(Stored data entries)
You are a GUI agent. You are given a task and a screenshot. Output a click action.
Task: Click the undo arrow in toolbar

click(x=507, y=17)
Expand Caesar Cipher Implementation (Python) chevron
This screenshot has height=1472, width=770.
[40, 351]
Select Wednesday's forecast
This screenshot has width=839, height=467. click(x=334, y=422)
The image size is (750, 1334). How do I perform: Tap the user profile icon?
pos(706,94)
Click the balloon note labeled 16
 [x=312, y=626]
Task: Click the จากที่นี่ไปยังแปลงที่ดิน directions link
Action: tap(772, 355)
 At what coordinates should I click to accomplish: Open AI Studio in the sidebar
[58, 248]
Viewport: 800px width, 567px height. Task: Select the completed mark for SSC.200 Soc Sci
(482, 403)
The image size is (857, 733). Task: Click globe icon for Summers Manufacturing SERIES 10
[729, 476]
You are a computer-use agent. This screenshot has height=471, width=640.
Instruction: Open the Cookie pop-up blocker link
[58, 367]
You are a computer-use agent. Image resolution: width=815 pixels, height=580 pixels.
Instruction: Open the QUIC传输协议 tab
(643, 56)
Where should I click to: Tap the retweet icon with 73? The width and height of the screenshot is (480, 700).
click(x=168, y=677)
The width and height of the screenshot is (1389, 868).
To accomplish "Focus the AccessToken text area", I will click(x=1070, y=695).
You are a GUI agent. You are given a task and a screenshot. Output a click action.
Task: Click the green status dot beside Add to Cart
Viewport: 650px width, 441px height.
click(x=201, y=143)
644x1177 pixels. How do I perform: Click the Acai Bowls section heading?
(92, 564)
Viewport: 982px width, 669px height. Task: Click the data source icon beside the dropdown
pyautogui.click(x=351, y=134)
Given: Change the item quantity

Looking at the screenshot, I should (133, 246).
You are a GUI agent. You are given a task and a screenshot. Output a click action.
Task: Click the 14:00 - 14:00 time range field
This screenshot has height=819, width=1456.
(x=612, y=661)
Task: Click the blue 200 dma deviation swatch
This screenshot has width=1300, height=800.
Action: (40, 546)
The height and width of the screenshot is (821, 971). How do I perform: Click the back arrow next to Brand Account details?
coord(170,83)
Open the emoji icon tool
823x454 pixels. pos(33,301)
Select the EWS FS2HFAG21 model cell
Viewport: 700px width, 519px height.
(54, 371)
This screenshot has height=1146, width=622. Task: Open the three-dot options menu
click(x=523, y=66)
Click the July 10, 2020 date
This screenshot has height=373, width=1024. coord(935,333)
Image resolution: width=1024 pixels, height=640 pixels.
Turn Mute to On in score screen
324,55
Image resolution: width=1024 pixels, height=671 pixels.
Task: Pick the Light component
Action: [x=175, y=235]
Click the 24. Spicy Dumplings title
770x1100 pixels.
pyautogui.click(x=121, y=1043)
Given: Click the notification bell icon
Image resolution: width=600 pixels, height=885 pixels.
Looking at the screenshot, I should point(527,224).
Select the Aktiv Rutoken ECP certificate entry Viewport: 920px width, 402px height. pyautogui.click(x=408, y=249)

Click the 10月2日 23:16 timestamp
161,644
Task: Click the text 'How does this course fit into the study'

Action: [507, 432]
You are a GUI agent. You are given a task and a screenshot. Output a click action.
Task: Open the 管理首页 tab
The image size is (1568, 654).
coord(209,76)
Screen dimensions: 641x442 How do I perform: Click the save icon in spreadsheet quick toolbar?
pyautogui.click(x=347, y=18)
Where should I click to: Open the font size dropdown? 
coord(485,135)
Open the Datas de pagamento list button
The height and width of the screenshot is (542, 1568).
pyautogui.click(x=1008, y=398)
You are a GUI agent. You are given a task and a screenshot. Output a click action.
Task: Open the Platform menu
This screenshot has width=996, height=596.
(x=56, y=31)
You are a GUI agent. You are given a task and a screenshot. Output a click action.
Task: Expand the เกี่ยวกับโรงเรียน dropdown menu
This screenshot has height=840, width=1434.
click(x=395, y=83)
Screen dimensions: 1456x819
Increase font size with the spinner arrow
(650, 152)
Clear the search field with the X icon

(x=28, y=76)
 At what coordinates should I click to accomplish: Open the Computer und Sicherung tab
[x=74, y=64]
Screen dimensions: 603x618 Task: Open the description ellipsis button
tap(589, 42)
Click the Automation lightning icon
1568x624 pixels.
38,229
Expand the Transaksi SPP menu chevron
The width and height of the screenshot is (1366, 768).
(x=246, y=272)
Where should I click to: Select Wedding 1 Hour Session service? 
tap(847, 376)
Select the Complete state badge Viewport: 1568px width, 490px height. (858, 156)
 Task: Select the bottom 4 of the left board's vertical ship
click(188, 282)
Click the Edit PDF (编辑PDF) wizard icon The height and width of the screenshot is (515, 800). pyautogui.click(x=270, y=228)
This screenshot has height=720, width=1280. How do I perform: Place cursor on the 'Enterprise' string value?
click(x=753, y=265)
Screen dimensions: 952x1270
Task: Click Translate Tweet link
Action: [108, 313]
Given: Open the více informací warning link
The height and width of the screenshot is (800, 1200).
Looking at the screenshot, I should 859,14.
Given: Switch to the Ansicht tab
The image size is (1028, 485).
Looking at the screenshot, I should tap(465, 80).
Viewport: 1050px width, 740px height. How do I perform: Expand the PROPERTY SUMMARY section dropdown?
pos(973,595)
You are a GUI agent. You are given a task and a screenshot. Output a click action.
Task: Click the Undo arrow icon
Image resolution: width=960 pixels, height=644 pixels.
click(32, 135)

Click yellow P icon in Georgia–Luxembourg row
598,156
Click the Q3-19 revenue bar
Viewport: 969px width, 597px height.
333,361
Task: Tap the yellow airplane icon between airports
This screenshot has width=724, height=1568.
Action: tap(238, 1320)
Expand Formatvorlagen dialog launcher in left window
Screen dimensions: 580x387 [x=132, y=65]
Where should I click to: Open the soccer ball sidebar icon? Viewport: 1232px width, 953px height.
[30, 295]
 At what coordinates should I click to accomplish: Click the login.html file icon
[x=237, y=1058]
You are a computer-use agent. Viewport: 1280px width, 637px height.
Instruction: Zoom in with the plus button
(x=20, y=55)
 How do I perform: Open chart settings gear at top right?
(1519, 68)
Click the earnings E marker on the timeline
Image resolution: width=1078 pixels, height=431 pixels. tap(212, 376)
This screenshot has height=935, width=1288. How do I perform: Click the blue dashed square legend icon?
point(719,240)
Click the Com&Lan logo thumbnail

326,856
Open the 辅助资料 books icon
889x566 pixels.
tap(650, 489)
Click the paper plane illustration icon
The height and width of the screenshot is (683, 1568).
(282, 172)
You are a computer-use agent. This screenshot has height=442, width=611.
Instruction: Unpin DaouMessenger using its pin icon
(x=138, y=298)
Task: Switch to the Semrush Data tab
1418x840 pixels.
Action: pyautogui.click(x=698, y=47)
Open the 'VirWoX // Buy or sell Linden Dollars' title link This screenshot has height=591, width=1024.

▸ Requirement
Write out only those lines of the entries that lie between the line containing "This screenshot has height=935, width=1288." and the last line, inclusive, reproducing them exactly.

▸ Reply
This screenshot has height=935, width=1288. How do I perform: Click the blue dashed square legend icon?
point(719,240)
Click the Com&Lan logo thumbnail

326,856
Open the 辅助资料 books icon
889x566 pixels.
tap(650, 489)
Click the paper plane illustration icon
The height and width of the screenshot is (683, 1568).
(282, 172)
You are a computer-use agent. This screenshot has height=442, width=611.
Instruction: Unpin DaouMessenger using its pin icon
(x=138, y=298)
Task: Switch to the Semrush Data tab
1418x840 pixels.
Action: pyautogui.click(x=698, y=47)
Open the 'VirWoX // Buy or sell Linden Dollars' title link This screenshot has height=591, width=1024.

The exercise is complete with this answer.